── Study text ──

Home of the San Francisco Chronicle

Subscribe to the weekend Chronicle

Bite Cautions Funds as All 2013 Dollar Sales Drop: China Credit

Feb. 7 (Bloomberg) -- Bonds without credit ratings or maturities led the slump in all of this year’s new dollar-denominated issues from Chinese companies as investors balked at riskier debt and favored rallying equities.

All of the $12.9 billion sold by Chinese and Hong Kong companies in 2013 lost money as of Feb. 5, according to prices compiled by Bloomberg. Undated notes sold from Cheung Kong Holdings Ltd., controlled by Asia’s richest man Li Ka-shing, performed the worst. Chinese bonds lost 1.4 percent in the same period while Asian notes declined 1.1 percent, according to JPMorgan Chase & Co.’s Asia Credit Index. Global equities gained 4.98 percent.

Chinese and Hong Kong borrowers sold almost seven times more undated or unrated debt in January than a month earlier after the cost of debt globally fell to an all-time low of 2.54 percent at the end of last year, according to Bank of America Merrill Lynch indexes. Agile Property Holdings Ltd. agreed to pay 165 basis points less to sell bonds without a fixed maturity on Jan. 11 than for five-year debt 10 months earlier. Average yields on Chinese securities in dollars have risen 46 basis points since the sale to a five-month high of 5.57 percent on Feb. 4, JPMorgan gauges show.

“Having seen all these losses, the market should be more rational,” said Brayan Lai, an analyst in emerging-market credit trading at Jefferies Group Inc. in Singapore. “As long as investors remember the bite from January, things will be structured better and pricing will be better as well.”

Falling Prices

Hong Kong and Chinese companies have dominated dollar sales this year, issuing 55 percent of the $23.4 billion offered in the region, data compiled by Bloomberg show. Asian debt performed worse than similar securities in Europe or the U.S. in January.

Cheung Kong’s securities, which pay the same 5.375 percent for the life of the bond despite having no fixed maturity, slid to 90.2 cents on the dollar from par as of Feb. 5.

Perpetual bonds from Agile were the second-worst performers, while unrated debt from CSI Properties Ltd. was trading at 92.9 cents on the dollar from par as of Feb. 5.

───

**Task objective:**
Transcribe the passage of the Chinese dollar bond article starting with "Home of the" and going on through "favored rallying equities.".

── Information supplied ──

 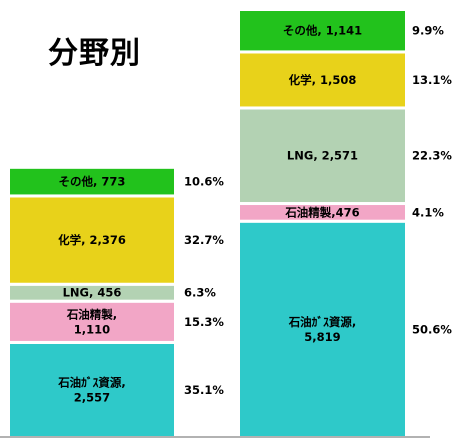 What do you see at coordinates (428, 212) in the screenshot?
I see `percent-label-2-2: 4.1%` at bounding box center [428, 212].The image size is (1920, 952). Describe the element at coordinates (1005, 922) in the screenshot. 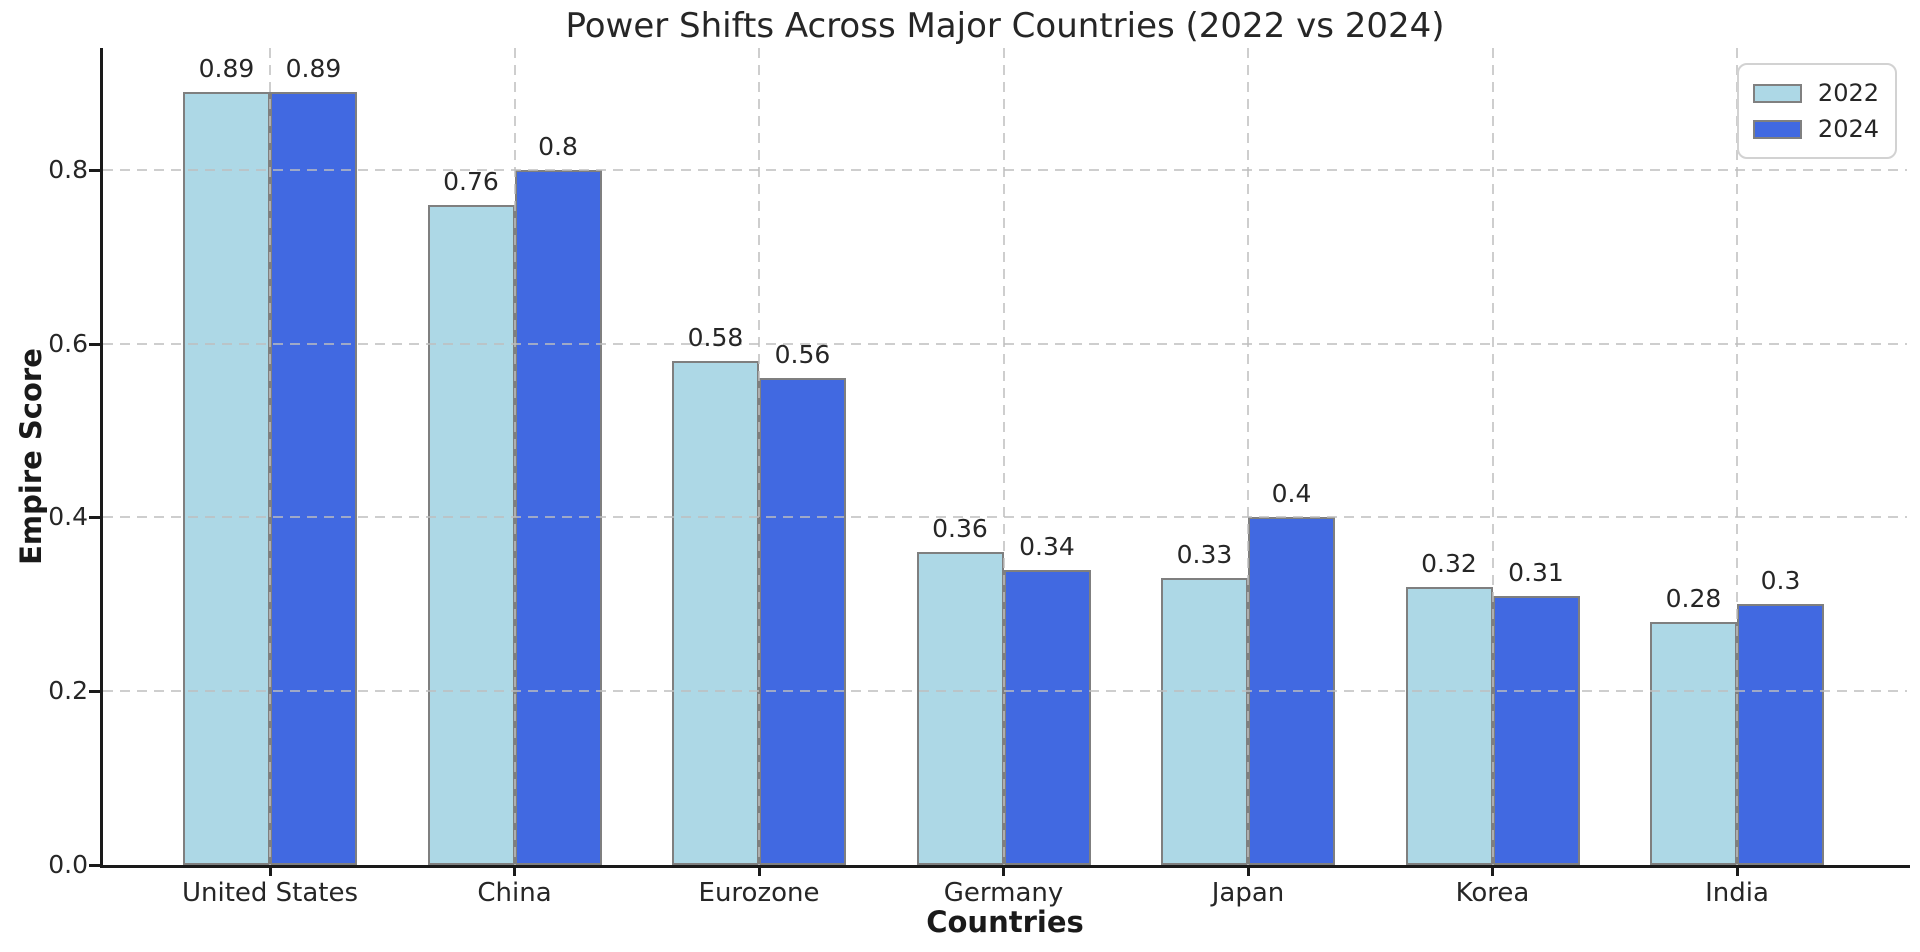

───

**Solution to the exercise:**
Home of the San Francisco Chronicle

Subscribe to the weekend Chronicle

Bite Cautions Funds as All 2013 Dollar Sales Drop: China Credit

Feb. 7 (Bloomberg) -- Bonds without credit ratings or maturities led the slump in all of this year’s new dollar-denominated issues from Chinese companies as investors balked at riskier debt and favored rallying equities.